Lately I’ve been watching a lot of videos, for better or worse, from other adults who were diagnosed later in life, and a few of them have really stuck with me. One in particular was about a man who started treating his ADHD with medication, and once the ADHD symptoms quieted down a bit, he started noticing signs of autism underneath it all. He said he never really saw it before because the ADHD was so loud and all-consuming.

And honestly, that really resonated with me.

That’s kind of what ADHD has always felt like in my brain too. Like standing in the middle of a crowded carnival where every ride is running at once, lights flashing, music blaring, and someone yelling about funnel cakes in the distance. It’s hard to notice anything subtle when your brain is already trying to juggle seventeen tabs at full volume.

So now I’m sitting with this weird question:
What happens when treatment helps… but life still feels harder than it should?

Because things do feel better in some ways.
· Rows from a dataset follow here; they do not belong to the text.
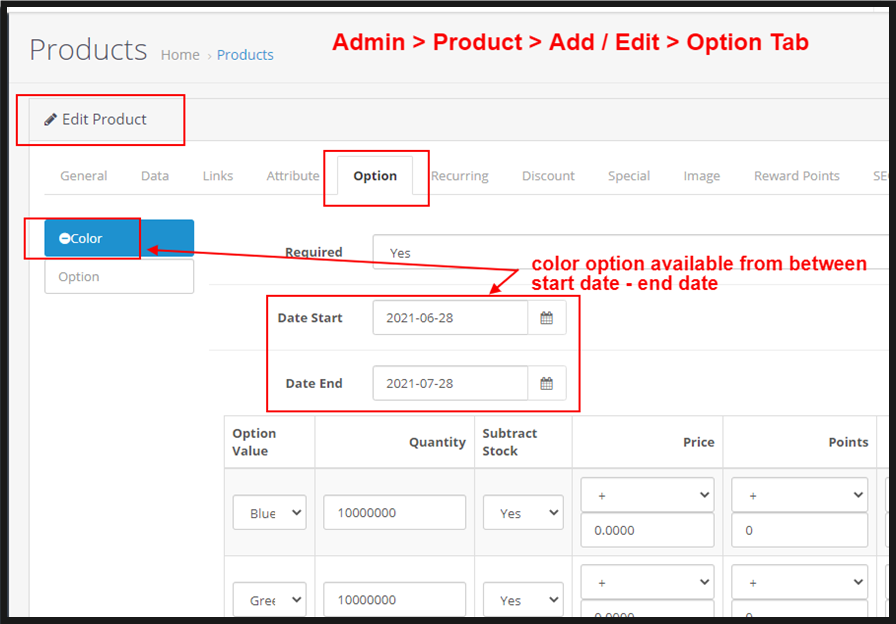Click the Edit Product pencil icon
The image size is (896, 624).
[x=51, y=120]
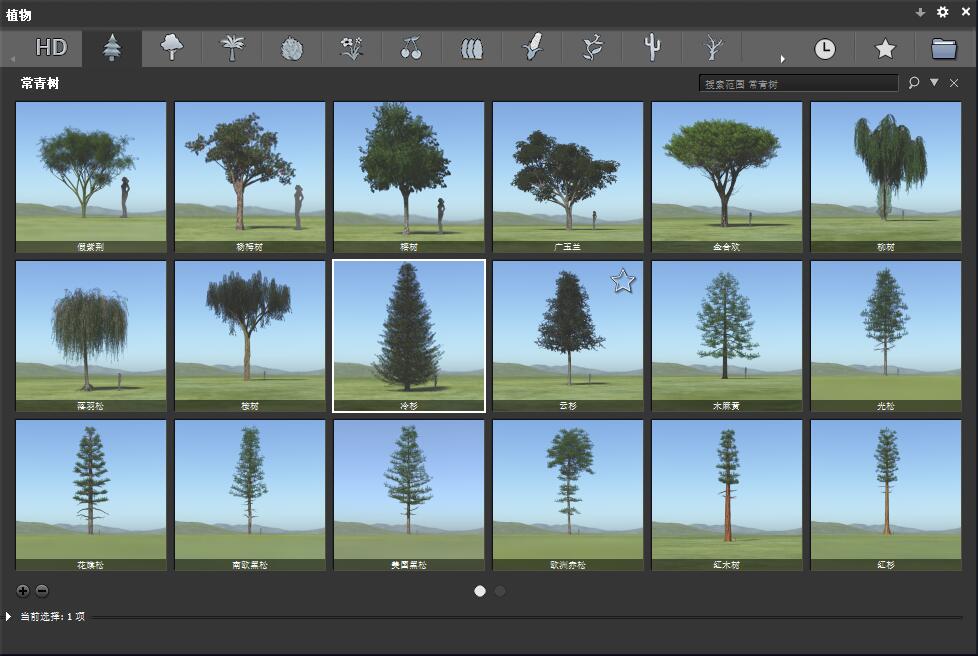Toggle favorite star on the spruce thumbnail

pyautogui.click(x=623, y=282)
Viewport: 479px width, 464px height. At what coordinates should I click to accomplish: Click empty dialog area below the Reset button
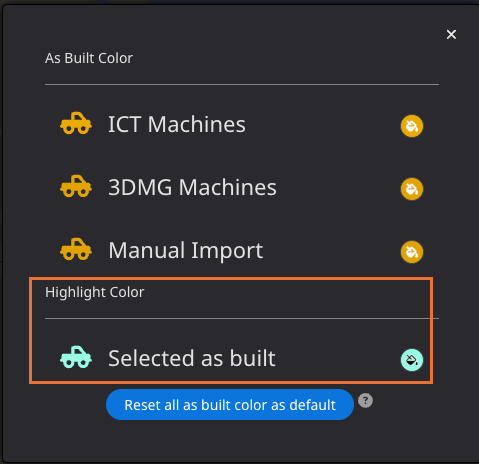(233, 442)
I can focus more. I’m understanding myself more. But at the same time, now that some of the ADHD chaos has settled, I’m noticing other things I never really paid attention to before.

I’m bothered by chaos. Loud noises. Crowds.

A friend recommended I try Loop noise-canceling ear pieces. They’re small, but they help quiet a lot of the background noise and let me focus more on what’s right in front of me. For a while, I thought my struggle with crowds and noise was because of COVID and quarantine. I assumed once life felt “normal” again, I would adjust too. But that just hasn’t really been the case.

Maybe that’s part of the journey nobody talks about enough. Sometimes getting diagnosed and starting treatment doesn’t magically answer every question. Sometimes it just gives you enough quiet to finally hear the other ones.

And honestly, I love that as a society we’re becoming more aware of people who are neuro-spicy. Even though some people still have a negative idea of what being neurodivergent means, awareness is spreading. People are starting to understand that it doesn’t look the same for everyone. There isn’t just one version of ADHD or autism or neurodivergence in general.

And if you’re newly diagnosed with ADHD and starting treatment too, maybe you’ve felt this way as well. Like you’re grateful things are improving, but also wondering if there’s another layer to uncover.

Maybe healing and understanding yourself isn’t a straight path. Maybe it’s more like peeling an onion while occasionally crying alone in your car.

Whatever it is, don’t be afraid to open yourself up and discover the truth. I’ve always believed there’s power in understanding yourself. I can’t work on something, heal something, or even give myself grace for something if I don’t understand the “why” behind it first.